EXERCISE:
The response must consist of the lines below from the one with "Click the Login" through the one with "This screenshot has width=2304, height=1111.", exactly as they appear and with both ends kept.

Collected data:
────
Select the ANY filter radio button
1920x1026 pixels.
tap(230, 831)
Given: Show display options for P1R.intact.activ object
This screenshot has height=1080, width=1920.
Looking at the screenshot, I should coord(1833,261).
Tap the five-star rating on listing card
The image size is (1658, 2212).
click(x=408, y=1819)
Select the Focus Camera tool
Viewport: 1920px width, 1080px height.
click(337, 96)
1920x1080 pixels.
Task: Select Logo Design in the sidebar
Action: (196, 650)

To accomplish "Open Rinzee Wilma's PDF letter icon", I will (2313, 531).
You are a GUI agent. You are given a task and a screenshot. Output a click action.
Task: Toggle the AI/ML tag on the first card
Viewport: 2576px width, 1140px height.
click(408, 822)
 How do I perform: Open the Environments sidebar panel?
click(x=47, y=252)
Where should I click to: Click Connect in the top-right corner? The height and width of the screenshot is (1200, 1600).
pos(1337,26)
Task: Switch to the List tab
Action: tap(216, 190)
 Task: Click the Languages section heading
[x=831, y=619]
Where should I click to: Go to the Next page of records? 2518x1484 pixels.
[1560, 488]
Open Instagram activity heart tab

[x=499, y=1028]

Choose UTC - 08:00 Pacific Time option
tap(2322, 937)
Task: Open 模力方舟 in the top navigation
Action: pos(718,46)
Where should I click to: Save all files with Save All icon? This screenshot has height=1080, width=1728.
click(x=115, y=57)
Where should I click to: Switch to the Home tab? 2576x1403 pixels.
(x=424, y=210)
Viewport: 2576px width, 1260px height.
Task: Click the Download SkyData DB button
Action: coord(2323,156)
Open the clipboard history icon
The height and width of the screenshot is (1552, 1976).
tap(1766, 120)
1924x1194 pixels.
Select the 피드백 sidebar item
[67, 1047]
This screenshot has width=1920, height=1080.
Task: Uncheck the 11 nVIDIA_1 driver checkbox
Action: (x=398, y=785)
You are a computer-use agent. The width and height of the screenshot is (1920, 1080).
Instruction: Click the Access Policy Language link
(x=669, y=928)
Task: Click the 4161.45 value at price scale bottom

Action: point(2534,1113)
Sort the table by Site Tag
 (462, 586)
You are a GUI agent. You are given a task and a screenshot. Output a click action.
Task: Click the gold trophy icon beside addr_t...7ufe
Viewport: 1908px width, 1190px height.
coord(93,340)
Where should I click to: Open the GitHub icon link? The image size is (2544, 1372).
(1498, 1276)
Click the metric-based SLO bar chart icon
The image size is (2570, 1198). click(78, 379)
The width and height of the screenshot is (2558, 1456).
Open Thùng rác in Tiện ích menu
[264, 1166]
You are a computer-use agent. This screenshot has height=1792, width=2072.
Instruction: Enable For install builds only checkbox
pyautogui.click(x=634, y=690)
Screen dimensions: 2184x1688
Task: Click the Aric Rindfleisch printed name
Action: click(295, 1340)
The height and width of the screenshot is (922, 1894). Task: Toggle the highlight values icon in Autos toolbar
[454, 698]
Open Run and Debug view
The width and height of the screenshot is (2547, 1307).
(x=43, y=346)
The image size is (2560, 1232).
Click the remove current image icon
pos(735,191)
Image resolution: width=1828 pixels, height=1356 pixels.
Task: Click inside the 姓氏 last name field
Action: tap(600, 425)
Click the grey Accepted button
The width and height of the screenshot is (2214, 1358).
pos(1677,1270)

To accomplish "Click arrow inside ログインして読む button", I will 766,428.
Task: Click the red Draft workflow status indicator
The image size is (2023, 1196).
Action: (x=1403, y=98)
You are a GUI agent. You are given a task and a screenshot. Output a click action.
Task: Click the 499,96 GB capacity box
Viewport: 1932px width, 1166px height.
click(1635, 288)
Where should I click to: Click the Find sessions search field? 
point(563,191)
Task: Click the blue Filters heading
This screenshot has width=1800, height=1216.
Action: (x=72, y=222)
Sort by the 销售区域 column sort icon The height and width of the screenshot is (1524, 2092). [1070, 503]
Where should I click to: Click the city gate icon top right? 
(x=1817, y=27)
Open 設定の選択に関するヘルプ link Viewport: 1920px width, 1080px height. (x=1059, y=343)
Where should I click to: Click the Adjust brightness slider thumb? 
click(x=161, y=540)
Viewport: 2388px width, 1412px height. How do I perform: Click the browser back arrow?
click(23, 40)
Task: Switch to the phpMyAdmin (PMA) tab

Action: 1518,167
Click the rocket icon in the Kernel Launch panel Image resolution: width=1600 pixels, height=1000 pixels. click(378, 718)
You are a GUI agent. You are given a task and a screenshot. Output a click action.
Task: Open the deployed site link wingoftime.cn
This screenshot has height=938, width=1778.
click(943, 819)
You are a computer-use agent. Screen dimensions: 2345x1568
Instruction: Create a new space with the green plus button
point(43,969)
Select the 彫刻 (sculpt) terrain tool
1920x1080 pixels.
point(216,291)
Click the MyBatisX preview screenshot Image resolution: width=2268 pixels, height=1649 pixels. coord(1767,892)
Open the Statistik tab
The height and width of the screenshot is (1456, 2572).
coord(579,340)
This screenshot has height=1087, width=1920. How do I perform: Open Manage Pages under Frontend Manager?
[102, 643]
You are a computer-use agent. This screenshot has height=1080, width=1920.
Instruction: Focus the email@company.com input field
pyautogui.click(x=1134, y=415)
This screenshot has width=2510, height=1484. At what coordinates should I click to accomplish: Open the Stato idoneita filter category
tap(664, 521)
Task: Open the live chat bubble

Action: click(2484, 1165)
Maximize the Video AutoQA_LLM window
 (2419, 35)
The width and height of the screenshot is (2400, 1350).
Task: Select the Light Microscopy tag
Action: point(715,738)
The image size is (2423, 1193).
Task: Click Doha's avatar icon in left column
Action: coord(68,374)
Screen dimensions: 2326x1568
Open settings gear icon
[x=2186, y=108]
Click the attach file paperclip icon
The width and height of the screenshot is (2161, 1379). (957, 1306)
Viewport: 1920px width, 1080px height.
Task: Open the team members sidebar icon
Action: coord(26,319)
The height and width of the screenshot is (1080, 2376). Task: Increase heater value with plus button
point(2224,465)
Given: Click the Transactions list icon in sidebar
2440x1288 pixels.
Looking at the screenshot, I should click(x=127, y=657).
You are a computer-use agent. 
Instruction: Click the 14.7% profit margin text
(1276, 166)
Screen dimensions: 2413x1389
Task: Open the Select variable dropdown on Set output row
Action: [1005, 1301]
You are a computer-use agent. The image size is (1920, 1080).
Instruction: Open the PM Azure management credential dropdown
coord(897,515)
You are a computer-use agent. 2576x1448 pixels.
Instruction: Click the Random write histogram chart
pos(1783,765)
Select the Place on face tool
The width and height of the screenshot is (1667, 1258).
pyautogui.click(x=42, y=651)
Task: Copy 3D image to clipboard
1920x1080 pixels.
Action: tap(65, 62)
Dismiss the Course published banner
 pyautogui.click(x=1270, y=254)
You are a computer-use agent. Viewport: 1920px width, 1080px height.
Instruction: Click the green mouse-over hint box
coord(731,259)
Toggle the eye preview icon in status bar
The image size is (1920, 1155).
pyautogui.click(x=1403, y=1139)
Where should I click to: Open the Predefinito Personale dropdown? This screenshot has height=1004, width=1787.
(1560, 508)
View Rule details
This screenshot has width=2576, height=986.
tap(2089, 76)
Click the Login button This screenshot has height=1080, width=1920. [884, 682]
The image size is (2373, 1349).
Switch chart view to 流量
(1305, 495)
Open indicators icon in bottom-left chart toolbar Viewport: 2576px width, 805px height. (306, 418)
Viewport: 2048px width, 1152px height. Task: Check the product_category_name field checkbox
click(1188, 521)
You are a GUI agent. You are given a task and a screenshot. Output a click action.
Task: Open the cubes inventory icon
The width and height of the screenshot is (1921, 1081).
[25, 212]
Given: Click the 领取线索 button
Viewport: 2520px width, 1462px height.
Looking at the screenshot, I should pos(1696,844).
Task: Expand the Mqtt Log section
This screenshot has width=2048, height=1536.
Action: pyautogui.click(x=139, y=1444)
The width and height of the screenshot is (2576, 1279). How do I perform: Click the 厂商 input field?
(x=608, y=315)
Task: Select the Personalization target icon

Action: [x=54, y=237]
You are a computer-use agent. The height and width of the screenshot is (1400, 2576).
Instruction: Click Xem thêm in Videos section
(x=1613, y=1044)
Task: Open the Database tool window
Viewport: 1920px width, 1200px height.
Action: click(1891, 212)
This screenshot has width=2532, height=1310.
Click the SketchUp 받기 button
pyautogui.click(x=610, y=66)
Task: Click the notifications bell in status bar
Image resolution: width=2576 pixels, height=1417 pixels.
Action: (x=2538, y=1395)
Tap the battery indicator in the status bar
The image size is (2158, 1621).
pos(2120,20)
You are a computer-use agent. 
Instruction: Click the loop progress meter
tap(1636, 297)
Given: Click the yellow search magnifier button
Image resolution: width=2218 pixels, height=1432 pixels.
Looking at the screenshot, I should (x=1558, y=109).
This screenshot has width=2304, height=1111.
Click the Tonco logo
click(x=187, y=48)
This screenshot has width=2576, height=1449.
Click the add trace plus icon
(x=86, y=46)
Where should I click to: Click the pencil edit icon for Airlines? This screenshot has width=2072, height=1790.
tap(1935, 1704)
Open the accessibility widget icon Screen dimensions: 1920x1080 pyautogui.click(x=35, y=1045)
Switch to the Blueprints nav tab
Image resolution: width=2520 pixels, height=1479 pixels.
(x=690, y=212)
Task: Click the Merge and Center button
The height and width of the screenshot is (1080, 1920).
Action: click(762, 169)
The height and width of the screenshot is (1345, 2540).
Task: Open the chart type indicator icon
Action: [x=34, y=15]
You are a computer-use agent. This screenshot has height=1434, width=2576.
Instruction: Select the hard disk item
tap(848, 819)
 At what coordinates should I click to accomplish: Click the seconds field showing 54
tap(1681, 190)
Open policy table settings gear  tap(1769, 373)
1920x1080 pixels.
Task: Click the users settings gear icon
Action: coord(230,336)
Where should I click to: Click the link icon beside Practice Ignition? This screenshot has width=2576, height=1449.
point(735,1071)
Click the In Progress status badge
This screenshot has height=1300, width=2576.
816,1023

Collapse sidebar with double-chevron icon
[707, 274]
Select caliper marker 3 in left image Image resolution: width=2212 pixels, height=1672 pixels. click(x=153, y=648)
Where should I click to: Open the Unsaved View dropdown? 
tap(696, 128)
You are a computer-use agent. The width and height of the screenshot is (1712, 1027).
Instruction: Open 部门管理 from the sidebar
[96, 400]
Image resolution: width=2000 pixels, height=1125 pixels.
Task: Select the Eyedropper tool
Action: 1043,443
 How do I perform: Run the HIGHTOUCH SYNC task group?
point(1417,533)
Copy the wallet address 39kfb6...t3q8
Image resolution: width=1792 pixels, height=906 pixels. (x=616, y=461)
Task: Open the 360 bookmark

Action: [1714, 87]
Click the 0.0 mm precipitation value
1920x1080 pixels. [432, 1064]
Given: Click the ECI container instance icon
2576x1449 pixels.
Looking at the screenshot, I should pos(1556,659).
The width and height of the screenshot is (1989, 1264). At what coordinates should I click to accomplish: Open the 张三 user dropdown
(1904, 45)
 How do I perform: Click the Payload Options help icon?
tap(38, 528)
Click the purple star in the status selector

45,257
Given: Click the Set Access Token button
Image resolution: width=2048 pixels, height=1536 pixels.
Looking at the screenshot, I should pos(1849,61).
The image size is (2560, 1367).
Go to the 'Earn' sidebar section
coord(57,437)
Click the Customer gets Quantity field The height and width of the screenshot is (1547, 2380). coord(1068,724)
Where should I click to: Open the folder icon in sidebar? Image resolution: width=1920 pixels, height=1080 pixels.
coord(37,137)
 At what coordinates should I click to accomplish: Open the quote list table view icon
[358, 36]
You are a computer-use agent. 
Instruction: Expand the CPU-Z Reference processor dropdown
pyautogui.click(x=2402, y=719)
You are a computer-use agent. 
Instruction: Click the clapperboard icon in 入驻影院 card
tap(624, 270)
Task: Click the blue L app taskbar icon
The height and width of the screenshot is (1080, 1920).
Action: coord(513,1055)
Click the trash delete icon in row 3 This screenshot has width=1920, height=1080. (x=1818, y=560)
────
RESPONSE AREA:
Click the Login button This screenshot has height=1080, width=1920. [884, 682]
The image size is (2373, 1349).
Switch chart view to 流量
(1305, 495)
Open indicators icon in bottom-left chart toolbar Viewport: 2576px width, 805px height. (306, 418)
Viewport: 2048px width, 1152px height. Task: Check the product_category_name field checkbox
click(1188, 521)
You are a GUI agent. You are given a task and a screenshot. Output a click action.
Task: Open the cubes inventory icon
The width and height of the screenshot is (1921, 1081).
[25, 212]
Given: Click the 领取线索 button
Viewport: 2520px width, 1462px height.
Looking at the screenshot, I should pos(1696,844).
Task: Expand the Mqtt Log section
This screenshot has width=2048, height=1536.
Action: pyautogui.click(x=139, y=1444)
The width and height of the screenshot is (2576, 1279). How do I perform: Click the 厂商 input field?
(x=608, y=315)
Task: Select the Personalization target icon

Action: [x=54, y=237]
You are a computer-use agent. The height and width of the screenshot is (1400, 2576).
Instruction: Click Xem thêm in Videos section
(x=1613, y=1044)
Task: Open the Database tool window
Viewport: 1920px width, 1200px height.
Action: click(1891, 212)
This screenshot has width=2532, height=1310.
Click the SketchUp 받기 button
pyautogui.click(x=610, y=66)
Task: Click the notifications bell in status bar
Image resolution: width=2576 pixels, height=1417 pixels.
Action: (x=2538, y=1395)
Tap the battery indicator in the status bar
The image size is (2158, 1621).
pos(2120,20)
You are a computer-use agent. 
Instruction: Click the loop progress meter
tap(1636, 297)
Given: Click the yellow search magnifier button
Image resolution: width=2218 pixels, height=1432 pixels.
Looking at the screenshot, I should (x=1558, y=109).
This screenshot has width=2304, height=1111.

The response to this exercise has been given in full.